Gaza’s health ministry says that at least 25 people, many of them children, have died in hospitals as a result of malnutrition and dehydration. On Tuesday, Palestinian media reported that nine people were killed by Israeli fire while they were waiting for aid trucks to arrive in Kuwait Square in Gaza City. The Israeli military stated that they were investigating the reports

“We are being starved in two ways: food is scarce, and the little that is available is so expensive as to be beyond imagination,” Yamen, a father of four whose family is sheltering in the central town of Deir al-Balah, told Reuters news agency on Tuesday.

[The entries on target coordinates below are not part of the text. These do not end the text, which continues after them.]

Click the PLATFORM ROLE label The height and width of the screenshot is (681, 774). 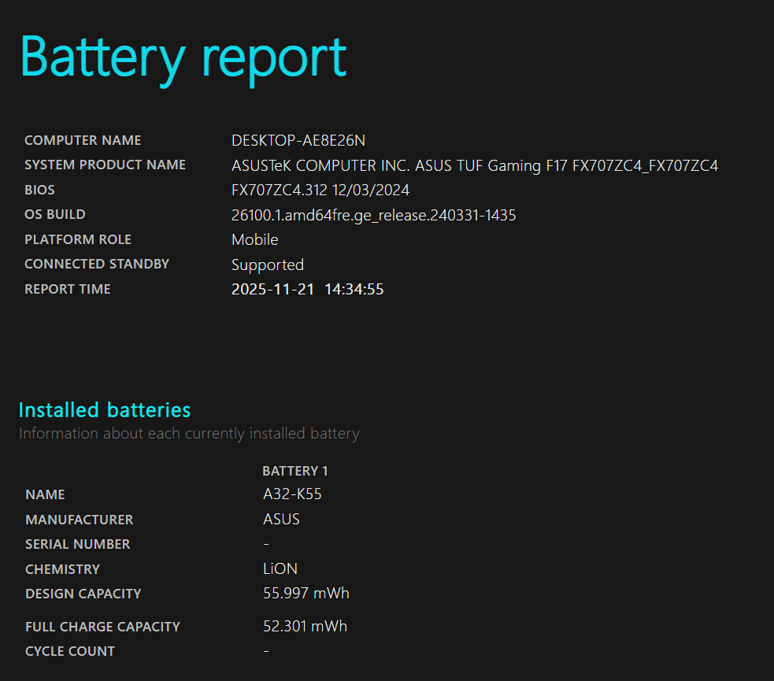(78, 239)
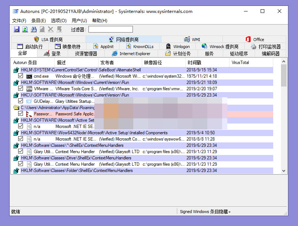Click into the 过滤器 filter field

(110, 29)
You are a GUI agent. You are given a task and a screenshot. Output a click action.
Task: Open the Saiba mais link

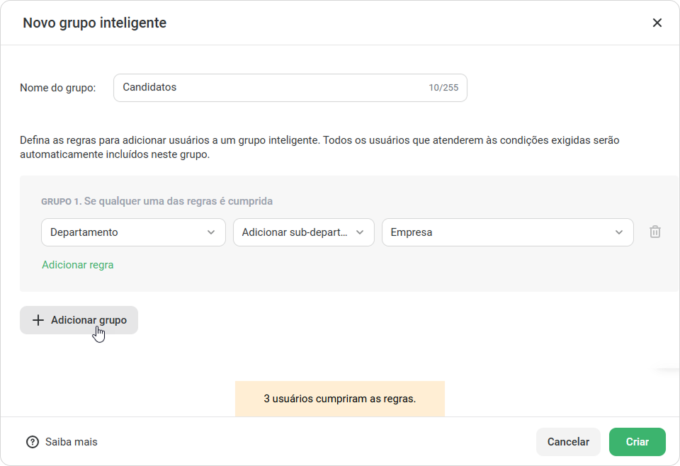[x=71, y=442]
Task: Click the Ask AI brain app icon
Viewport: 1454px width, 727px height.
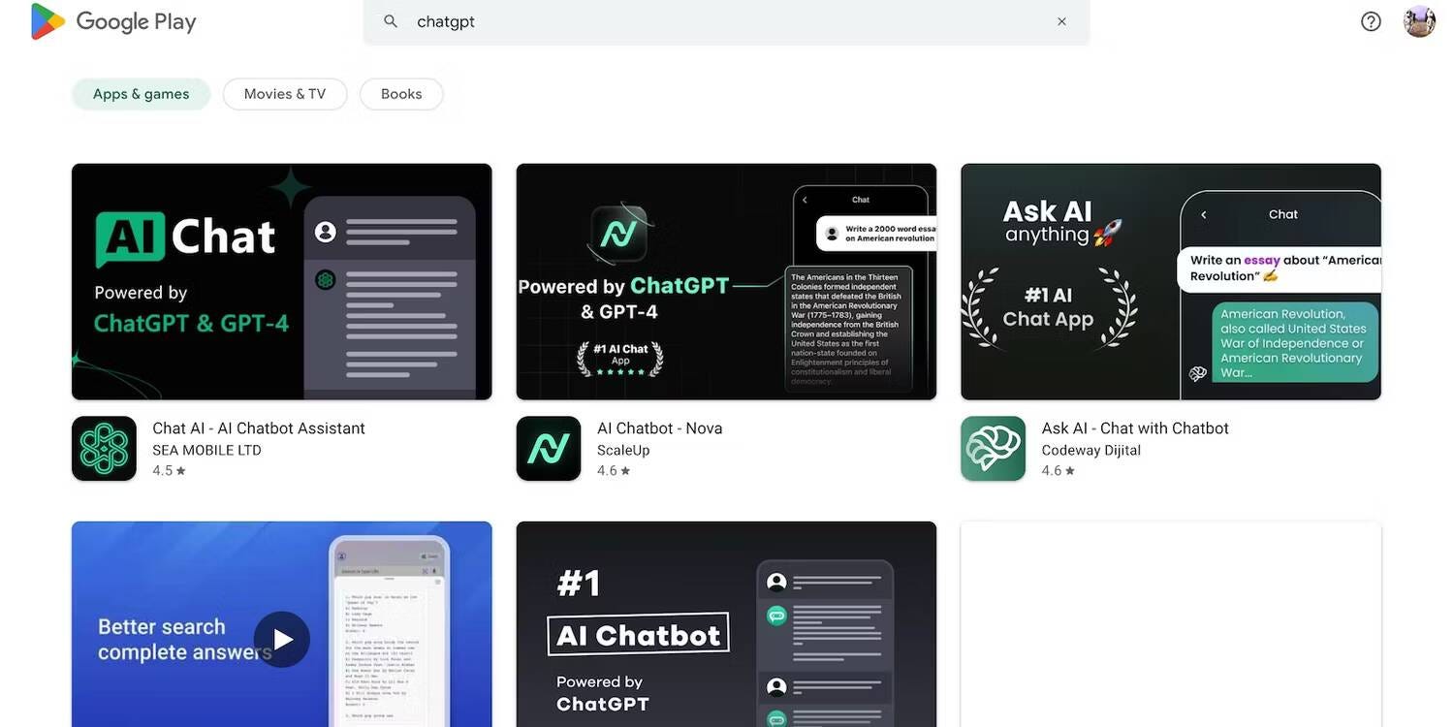Action: pos(993,449)
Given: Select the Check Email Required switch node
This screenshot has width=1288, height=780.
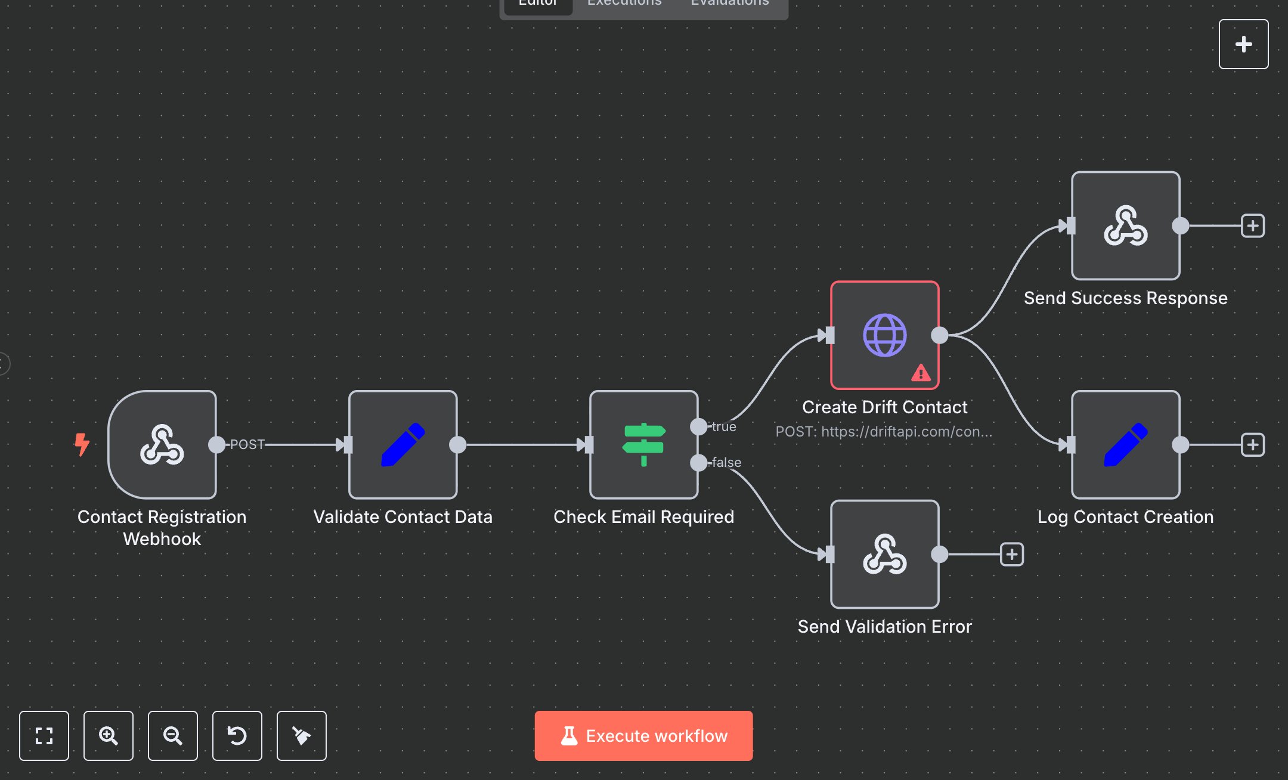Looking at the screenshot, I should [643, 444].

WCK says that it has another 500 tons of aid stockpiled in Cyprus ready to be shipped. The goal according to the WCK is to “establish a maritime highway of boats and barges stocked with millions of meals continuously headed towards Gaza”. Open Arms is the first aid ship to set sail as part of a maritime aid corridor supported by the European Union, the UK, and the US.

Cypriot President Nikos Christodoulides said its journey was “one of hope and humanity” and that it might become a “lifeline to civilians”.

The US has launched a separate initiative that will see a military ship build a floating harbor off of Gaza’s coast. It includes a temporary pier to transport supplies to shore.

Western and Arab countries have also been carrying out airdrops however, they have been deemed to not be cost-effective.

Two senior UN officials have welcomed the opening of a maritime corridor to Gaza, but they warned that road routes were the only option to transport large quantities of aid into Gaza.

“For aid delivery at scale, there is no meaningful substitute to the many land routes and entry points from Israel into Gaza,” UN Humanitarian and Reconstruction Co-ordinator for Gaza Sigrid Kaag and UN Office for Project Services executive director Jorge Moreira da Silva said, “The land routes from Egypt, Rafah in particular, and Jordan also remain essential to the overall humanitarian effort.”

The UN is urging Israel to open its border crossings in the North, which have been closed since the October 7 attacks, and to allow the use of the port of Ashdod, 37 kilometers (23 miles) from Gaza, as an aid route.

Israel denies that they are impeding the entry of aid or its distribution and blames UN agencies for failing to get the aid that is allowed to people who need it.

“The UN wants you to think aid isn’t reaching northern Gaza, because it’s not reaching it… through the UN,” said government spokesman, Eylon Levy. “Far more aid trucks are reaching Gaza through Israeli coordination with the Gazan private sector – Palestinian business people.”

About 500 trucks carrying up to 20 tons of cargo were crossing into Gaza each on average before the conflict broke out. In the first 10 days of March, an average of 162 trucks were crossing Gaza daily.